→ **Instructions**:
a. Update the message from "RE: auto-detecting the" to "up very quickly.", changing "Shift-JIS" to "SJIS".
b. Answer these from the message:
(i) On what date and at what time was the message sent, according to its "Date" line?
(ii) Which byte range can Shift_JIS use that Latin-1 does not?
(iii) Besides Latin-1, what other encoding does the reply say Shift_JIS may be misread as?
c. Shorten the paragraph in the message that starts "Yes. Shift_JIS can have", keeping its main facts.

RE: auto-detecting the character encoding of an uploaded file from Martin Duerst on 2001-09-06 (www-international@w3.org from July to September 2001)

From: Martin Duerst <duerst@w3.org>
Date: Fri, 07 Sep 2001 08:14:00 +0900
To: <vinod@filemaker.com>, "Lenny Turetsky" <LTuretsky@salesforce.com>, "W3intl (E-mail)" <www-international@w3.org>
Message-Id: <4.2.0.58.J.20010907081205.03e20d20@localhost>

At 10:40 01/09/06 -0700, Vinod Balakrishnan wrote:
> >For all these, it's not too difficult. Shift-JIS uses bytes in
> >the 0x80-0x9F range, and has specific patterns. If there are
> >only very few characters outside us-ascii, it may not work,
> >but with more non-us-ascii characters, the probability
> >of success is going up very quickly.
>
>Shift-JIS represent the trailing bytes of double byte in 0x40-0xF0 range (
>only the leading byte is in high ASCII range ) . Also the Hankaku (single
>byte) Kana is represented as single byte in the high ASCII range. A Japanese
>text in Shift-JIS contains single byte kana and Kanji characters can be
>misinterpreted as Latin-1

Yes. Shift_JIS can have bytes in the 0x80-0x9F range, but Latin-1 doesn't.
If there is such a byte, Shift_JIS cannot be misinterpreted as Latin-1.
It may be misinterpreted as windows-1252, but that's a different story.

Regards,  Martin.

Received on Thursday, 6 September 2001 21:50:36 UTC

→ **Dataset entries**:
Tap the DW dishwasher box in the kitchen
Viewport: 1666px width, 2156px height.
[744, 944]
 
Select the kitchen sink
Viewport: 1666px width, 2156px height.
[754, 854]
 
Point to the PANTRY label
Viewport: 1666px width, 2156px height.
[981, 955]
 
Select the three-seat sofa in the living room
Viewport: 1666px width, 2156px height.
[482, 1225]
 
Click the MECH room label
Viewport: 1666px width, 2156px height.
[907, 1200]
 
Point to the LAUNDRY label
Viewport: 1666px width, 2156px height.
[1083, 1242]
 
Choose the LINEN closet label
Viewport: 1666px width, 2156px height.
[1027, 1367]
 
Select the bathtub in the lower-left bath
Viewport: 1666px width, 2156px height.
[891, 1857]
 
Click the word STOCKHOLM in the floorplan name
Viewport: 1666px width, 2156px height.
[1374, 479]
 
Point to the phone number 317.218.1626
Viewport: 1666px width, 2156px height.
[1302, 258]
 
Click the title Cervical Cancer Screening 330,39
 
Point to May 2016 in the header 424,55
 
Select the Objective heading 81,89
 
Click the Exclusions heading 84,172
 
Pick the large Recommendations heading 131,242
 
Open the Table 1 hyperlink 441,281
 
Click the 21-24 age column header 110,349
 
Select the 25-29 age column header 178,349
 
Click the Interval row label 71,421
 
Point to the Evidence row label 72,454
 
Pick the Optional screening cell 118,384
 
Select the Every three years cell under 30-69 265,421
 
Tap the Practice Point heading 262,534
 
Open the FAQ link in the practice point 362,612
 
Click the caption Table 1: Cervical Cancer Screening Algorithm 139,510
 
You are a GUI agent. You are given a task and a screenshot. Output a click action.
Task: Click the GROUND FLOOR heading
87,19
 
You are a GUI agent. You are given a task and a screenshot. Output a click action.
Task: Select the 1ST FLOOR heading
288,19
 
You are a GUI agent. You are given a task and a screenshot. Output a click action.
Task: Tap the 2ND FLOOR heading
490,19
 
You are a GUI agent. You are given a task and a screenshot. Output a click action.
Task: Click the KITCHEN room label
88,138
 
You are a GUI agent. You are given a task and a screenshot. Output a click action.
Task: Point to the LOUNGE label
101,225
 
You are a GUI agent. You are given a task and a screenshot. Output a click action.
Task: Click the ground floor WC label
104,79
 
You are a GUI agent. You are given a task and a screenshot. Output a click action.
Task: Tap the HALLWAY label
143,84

→ **Answers by task**:
a.
RE: auto-detecting the character encoding of an uploaded file from Martin Duerst on 2001-09-06 (www-international@w3.org from July to September 2001)

From: Martin Duerst <duerst@w3.org>
Date: Fri, 07 Sep 2001 08:14:00 +0900
To: <vinod@filemaker.com>, "Lenny Turetsky" <LTuretsky@salesforce.com>, "W3intl (E-mail)" <www-international@w3.org>
Message-Id: <4.2.0.58.J.20010907081205.03e20d20@localhost>

At 10:40 01/09/06 -0700, Vinod Balakrishnan wrote:
> >For all these, it's not too difficult. SJIS uses bytes in
> >the 0x80-0x9F range, and has specific patterns. If there are
> >only very few characters outside us-ascii, it may not work,
> >but with more non-us-ascii characters, the probability
> >of success is going up very quickly.

b.
(i) Fri, 07 Sep 2001 08:14:00 +0900
(ii) 0x80-0x9F
(iii) windows-1252

c. Shift_JIS can contain bytes in the 0x80-0x9F range, which Latin-1 cannot, so a text with such a byte can't be mistaken for Latin-1. It might still be mistaken for windows-1252, which is a separate matter.